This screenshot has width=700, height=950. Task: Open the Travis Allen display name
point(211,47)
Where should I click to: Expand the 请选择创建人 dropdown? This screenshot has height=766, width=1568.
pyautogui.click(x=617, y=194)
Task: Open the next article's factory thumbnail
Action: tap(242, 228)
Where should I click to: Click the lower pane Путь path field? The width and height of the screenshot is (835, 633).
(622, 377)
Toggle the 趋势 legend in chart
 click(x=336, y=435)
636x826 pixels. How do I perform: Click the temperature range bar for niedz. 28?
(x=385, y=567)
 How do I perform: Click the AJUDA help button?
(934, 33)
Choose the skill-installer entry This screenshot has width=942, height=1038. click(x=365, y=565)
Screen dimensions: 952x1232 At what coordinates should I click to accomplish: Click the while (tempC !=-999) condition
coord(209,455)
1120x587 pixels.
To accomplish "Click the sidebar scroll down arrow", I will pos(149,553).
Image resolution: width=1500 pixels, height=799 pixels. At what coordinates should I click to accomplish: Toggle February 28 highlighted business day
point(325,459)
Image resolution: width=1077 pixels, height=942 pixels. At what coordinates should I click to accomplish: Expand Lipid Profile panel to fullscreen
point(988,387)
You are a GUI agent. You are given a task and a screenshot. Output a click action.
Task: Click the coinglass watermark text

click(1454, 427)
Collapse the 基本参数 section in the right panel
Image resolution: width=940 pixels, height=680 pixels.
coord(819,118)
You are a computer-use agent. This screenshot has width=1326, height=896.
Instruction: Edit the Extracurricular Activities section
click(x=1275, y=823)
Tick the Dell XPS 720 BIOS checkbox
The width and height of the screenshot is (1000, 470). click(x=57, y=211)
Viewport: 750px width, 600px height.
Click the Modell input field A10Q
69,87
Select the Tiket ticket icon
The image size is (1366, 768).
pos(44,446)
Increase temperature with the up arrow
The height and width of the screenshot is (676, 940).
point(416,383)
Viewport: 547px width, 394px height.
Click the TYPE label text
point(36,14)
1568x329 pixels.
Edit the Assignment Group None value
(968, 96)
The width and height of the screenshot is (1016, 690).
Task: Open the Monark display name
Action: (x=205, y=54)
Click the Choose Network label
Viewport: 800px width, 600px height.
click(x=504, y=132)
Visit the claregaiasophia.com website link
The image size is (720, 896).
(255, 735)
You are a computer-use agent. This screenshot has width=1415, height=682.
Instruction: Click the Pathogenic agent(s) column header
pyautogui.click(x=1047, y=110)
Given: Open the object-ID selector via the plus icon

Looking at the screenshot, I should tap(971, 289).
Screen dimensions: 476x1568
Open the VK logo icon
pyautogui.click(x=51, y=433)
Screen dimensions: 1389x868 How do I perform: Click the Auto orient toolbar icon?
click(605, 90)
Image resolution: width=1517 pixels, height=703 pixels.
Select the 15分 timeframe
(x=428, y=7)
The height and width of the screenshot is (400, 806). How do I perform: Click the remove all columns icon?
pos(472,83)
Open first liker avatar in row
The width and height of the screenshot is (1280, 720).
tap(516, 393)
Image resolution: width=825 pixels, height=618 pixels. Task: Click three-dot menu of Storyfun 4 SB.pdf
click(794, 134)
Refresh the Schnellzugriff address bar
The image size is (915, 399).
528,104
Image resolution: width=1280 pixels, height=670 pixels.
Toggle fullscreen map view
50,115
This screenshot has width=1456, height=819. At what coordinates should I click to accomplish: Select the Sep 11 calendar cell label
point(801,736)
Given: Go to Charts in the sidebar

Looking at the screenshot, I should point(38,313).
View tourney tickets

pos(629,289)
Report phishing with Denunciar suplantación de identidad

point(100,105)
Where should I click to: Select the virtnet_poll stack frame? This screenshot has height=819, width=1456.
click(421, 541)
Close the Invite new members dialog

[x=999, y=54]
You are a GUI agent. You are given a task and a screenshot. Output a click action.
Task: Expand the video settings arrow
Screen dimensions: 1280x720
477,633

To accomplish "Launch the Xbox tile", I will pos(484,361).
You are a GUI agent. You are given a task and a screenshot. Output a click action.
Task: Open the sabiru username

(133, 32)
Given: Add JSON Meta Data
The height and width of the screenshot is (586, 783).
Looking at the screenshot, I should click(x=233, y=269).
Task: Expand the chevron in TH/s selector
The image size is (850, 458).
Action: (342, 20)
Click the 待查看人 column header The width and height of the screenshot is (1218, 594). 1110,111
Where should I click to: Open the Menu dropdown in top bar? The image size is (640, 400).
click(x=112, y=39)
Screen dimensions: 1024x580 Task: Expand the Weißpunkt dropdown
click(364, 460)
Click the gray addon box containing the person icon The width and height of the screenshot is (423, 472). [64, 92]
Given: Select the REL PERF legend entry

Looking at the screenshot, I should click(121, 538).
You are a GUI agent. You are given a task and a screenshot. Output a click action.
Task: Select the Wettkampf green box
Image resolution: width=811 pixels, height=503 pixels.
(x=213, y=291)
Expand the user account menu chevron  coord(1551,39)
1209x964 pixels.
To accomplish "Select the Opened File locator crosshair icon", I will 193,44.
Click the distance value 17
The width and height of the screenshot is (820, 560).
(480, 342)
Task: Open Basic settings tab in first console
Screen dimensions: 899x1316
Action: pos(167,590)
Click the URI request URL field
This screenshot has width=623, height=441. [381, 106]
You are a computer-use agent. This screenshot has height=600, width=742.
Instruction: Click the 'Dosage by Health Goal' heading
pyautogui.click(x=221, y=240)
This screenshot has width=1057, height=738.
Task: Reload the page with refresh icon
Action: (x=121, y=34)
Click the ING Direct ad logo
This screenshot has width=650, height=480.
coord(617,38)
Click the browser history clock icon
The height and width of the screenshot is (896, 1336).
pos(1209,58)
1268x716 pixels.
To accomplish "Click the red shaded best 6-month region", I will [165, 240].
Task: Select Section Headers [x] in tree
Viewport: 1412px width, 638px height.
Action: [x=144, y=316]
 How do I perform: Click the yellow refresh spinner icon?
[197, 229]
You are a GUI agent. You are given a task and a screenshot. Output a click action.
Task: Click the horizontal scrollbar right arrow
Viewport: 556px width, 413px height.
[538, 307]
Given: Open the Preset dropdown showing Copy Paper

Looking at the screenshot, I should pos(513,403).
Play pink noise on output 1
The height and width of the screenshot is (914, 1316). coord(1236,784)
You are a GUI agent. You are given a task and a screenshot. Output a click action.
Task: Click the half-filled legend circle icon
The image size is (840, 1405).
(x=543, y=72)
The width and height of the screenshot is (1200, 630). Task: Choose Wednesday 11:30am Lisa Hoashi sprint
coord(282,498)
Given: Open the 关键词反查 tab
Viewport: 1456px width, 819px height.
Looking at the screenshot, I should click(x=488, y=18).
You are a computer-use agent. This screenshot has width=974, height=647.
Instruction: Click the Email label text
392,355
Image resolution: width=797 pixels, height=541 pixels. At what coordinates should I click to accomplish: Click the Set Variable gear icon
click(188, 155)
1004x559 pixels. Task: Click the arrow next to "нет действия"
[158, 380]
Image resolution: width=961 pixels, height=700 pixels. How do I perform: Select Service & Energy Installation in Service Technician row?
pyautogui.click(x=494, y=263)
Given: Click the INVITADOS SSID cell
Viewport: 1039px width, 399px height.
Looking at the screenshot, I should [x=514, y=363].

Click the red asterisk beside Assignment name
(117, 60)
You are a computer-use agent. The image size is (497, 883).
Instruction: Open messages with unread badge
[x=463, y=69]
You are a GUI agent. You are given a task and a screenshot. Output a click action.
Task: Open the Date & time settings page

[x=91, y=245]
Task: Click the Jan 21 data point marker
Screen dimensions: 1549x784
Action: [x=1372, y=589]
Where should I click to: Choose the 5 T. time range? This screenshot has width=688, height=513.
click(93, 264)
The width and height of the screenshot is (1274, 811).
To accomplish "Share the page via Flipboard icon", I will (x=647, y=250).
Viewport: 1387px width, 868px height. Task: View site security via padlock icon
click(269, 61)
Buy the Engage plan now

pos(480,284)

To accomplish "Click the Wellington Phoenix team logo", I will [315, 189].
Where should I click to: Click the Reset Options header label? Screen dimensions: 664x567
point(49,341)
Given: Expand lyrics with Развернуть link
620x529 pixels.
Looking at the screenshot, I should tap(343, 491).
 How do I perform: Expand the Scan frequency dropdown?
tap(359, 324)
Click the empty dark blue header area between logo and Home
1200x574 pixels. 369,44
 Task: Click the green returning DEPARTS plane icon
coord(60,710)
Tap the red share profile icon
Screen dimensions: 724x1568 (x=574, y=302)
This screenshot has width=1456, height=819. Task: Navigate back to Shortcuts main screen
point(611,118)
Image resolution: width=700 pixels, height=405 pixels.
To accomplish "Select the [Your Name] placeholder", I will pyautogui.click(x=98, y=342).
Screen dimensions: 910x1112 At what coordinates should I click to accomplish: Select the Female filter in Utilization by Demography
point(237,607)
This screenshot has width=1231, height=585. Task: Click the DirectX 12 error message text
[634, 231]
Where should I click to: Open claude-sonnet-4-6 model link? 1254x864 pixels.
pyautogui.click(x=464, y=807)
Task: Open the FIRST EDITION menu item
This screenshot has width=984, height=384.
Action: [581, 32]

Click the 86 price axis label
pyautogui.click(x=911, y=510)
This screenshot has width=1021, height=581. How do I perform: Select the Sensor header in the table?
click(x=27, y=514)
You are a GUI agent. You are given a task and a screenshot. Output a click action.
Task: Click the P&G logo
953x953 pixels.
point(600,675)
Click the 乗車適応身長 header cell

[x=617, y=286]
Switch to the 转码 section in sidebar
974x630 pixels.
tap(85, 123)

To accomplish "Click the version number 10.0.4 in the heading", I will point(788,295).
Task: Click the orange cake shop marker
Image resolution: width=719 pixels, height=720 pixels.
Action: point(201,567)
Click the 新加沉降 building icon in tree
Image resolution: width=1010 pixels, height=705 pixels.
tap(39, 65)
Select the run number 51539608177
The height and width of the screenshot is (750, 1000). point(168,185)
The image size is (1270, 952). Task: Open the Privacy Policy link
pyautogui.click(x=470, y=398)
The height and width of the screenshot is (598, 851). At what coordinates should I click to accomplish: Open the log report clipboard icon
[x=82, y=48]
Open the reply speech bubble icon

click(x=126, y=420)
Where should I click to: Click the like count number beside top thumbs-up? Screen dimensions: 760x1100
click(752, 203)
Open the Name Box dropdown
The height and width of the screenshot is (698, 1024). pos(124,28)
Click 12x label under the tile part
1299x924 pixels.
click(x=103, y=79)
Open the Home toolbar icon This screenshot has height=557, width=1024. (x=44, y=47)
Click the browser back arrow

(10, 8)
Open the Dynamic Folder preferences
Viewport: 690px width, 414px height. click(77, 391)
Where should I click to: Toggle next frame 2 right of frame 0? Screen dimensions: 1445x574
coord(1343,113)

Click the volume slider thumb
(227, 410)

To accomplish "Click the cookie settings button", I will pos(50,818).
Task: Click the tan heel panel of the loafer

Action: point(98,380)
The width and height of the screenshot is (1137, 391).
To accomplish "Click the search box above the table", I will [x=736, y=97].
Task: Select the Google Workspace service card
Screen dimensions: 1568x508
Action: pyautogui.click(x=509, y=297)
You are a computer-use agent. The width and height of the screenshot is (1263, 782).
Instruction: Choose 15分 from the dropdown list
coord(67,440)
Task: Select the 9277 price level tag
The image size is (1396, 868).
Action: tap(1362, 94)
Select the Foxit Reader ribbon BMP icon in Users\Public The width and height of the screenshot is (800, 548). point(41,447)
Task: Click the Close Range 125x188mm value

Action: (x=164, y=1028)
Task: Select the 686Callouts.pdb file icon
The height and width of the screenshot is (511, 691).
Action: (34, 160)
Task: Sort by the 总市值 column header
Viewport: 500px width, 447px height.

TRY IT: Pull every line containing "marker" out of the records.

RESULT FOR THIS EXERCISE:
Task: Click the Jan 21 data point marker
Task: Click the orange cake shop marker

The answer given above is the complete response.